(Provided records):
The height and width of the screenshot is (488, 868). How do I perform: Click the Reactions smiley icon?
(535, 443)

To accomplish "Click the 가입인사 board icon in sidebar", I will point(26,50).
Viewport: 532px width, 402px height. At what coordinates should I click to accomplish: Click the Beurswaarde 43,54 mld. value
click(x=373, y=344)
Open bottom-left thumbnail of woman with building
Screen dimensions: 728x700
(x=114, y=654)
---
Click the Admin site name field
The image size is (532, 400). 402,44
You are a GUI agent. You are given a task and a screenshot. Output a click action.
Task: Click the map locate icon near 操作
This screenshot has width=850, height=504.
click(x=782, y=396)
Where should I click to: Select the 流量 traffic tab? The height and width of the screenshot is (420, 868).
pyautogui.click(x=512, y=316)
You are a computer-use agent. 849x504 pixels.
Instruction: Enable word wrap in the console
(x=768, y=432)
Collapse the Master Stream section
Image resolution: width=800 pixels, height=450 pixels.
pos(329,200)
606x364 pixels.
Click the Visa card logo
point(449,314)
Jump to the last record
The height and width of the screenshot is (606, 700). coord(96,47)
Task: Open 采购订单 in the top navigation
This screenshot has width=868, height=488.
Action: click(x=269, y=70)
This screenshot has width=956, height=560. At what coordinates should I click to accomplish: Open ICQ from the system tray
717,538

(What is being asked): Only lines holding the string "agent" are wanted; gather each one from the entries above.

(Solution for this problem):
You are a GUI agent. You are given a task and a screenshot. Output a click action.
You are a computer-use agent. 849x504 pixels.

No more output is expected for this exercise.